GM delays earnings, expects 4Q profit

Friday, January 26, 2007
GM delays earnings, expects 4Q profit
Automaker will restate results back to 2002 due to tax accounting adjustments.
Sharon Terlep and Christine Tierney / The Detroit News

General Motors Corp. will delay its fourth-quarter and 2006 earnings reports while the automaker restates earnings dating back to 2002, the company announced Thursday.

The world's largest automaker also said it expects to post "significant" improvements in net results from last year, including a profitable fourth quarter with record revenue.

GM, which has restated results in seven of its last eight quarters, said the changes are due primarily to tax accounting adjustments and "could be material."

GM's earnings announcement was originally scheduled for Tuesday; now the automaker plans to give an update the week of Feb. 5 and expects to file an annual report with the Securities and Exchange Commission by the March 1 due date.

While GM's indication of improved results for the fourth quarter is likely to reassure investors that the automaker is on a recovery track, its continuing accounting problems are bound to provoke concern.

Some of the past restatements appear to be technical in nature, though the automaker is the subject of a half-dozen investigations by the SEC.

"We continue to be vigilant in looking at our accounting," said Fritz Henderson, GM's chief financial officer. "On the other hand, the fact that we have discovered errors tells us we have a lot more to go."

Last year, GM reported a $10.6 billion loss for 2005 -- after restating the result it issued previously.

That shortfall was dwarfed Thursday by Ford Motor Co.'s announcement that it lost $12.7 billion in 2006 -- the biggest annual loss in its history.

Of Detroit's automakers, struggling against intense competition from Asian rivals in their home market, GM is furthest along in its recovery program, and investors are watching its progress closely.

Analysts have been expecting strong results from GM for 2006, a year in which the automaker pared its work force, cut production costs and scaled back less profitable businesses, such as sales to rental car companies.

Another factor in the earnings holdup is GMAC. GM's former finance arm was not able to supply information on time that GM needed for its fourth-quarter report.
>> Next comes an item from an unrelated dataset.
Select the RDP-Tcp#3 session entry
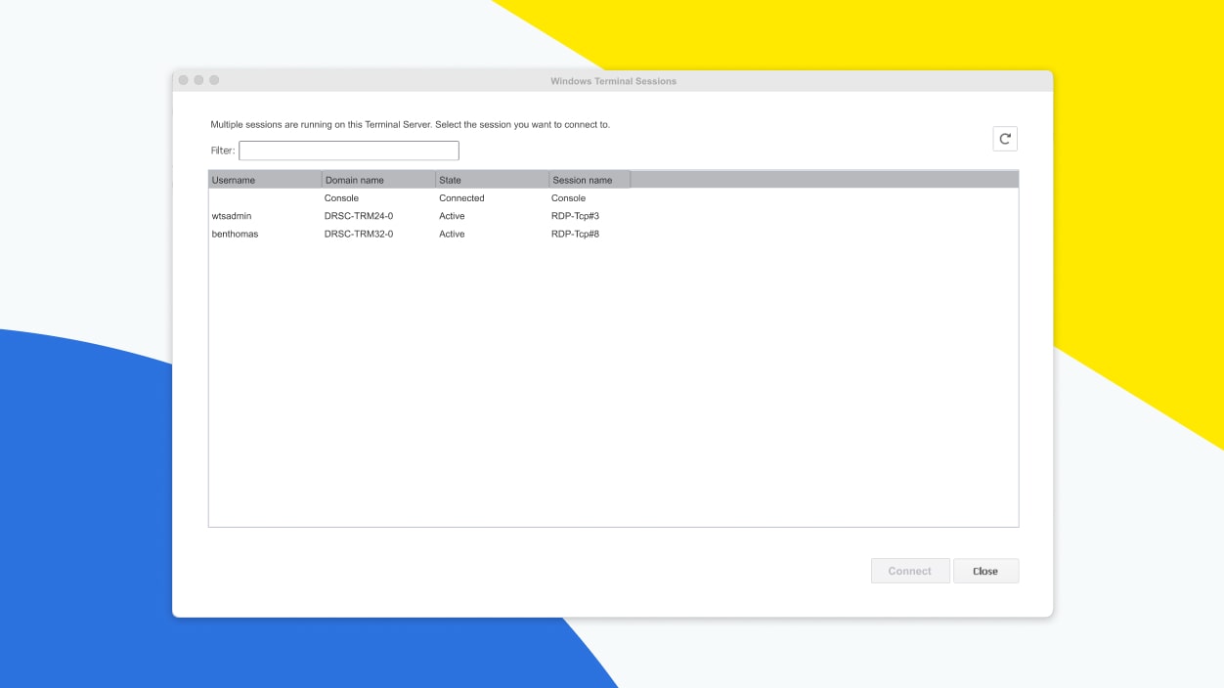 click(x=575, y=216)
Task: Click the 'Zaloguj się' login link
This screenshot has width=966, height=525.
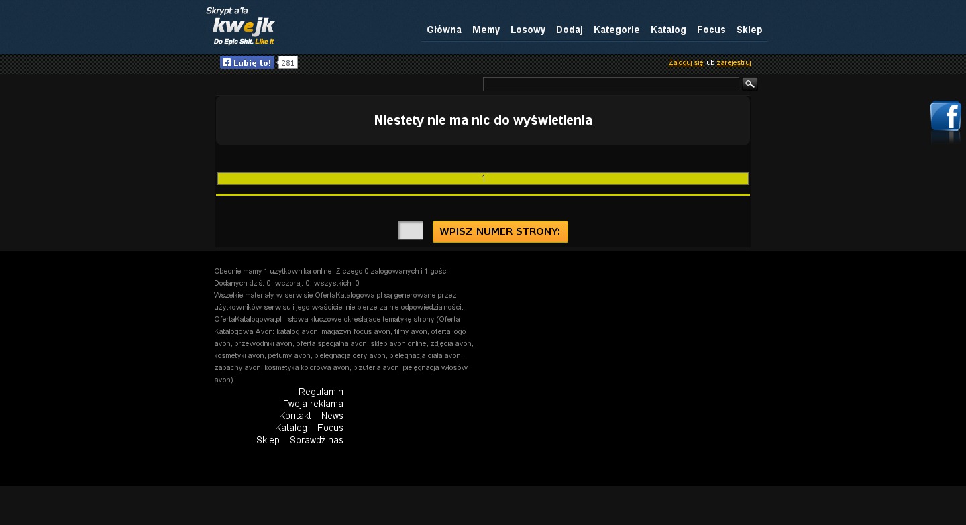Action: tap(686, 62)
GM sold 51 percent of GMAC on Nov. 30 as part of an effort to raise cash.

GM's accounting woes have been embarrassing to a company that has long prided itself on its impeccable recordkeeping. The company appointed a former AT&T controller and chief accounting officer, Nick Cyprus, as its top accountant on Dec. 1, in an effort to improve its bookkeeping in the face of a number of federal investigations.

The delay is more a "nuisance" than anything else, said David Healy, an analyst with Burnham Investment Research.
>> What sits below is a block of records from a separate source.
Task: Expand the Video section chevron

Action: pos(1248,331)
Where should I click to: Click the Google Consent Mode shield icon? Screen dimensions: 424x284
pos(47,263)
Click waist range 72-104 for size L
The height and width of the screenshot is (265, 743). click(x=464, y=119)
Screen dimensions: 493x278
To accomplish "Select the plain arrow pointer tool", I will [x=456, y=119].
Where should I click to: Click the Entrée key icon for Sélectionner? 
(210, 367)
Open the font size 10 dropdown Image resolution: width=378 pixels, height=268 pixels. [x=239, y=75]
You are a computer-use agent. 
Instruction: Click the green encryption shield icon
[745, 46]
"I don't think it's going to have any affect on cash," he said. "I was looking for pretty good earnings for the fourth quarter."

GM expects to be profitable in the 2006 fourth quarter, excluding some special costs, and expects to improve net income significantly over the fourth quarter of 2005, Henderson said. GM has improved its liquidity position, ending the year with around $26.4 billion in cash and equivalents, an increase of about $5.9 billion over year-earlier levels.

GM may sell division

GM has raised billions of dollars in the last two years selling assets. The automaker got $14 billion when it sold GMAC to Cerberus Capital Management LP. It raised $3 billion by selling stakes in Fuji Heavy Industries Ltd., Isuzu Motors Ltd. and Suzuki Motor Corp.

The company confirmed Thursday that it may sell its Allison Transmission division, which makes transmissions for large commercial and military vehicles. The unit employs about 3,400 workers and has seven plants in the Indianapolis area.

Also on Thursday, GM Marketing Chief Mark LaNeve said January sales will likely be down from last year, but only because the automaker dramatically reduced the number of vehicles it sold for use in rental fleets. Retail sales are on pace to meet January 2006 sales, the automaker said.

GM saw its U.S. sales fall 9 percent in 2006. Overall, GM's U.S. market share slipped to a historic low of 24 percent.

GM sold about 650,000 vehicles to rental fleets in 2006, about 75,000 fewer than in 2005. The company plans to cut that number by 100,000 to 120,000 in 2007, LaNeve said.

LaNeve reiterated GM's goal of selling cars at a higher price even at the risk of losing market share.

"We're committed to the strategy," he said. "We believe it's working for us."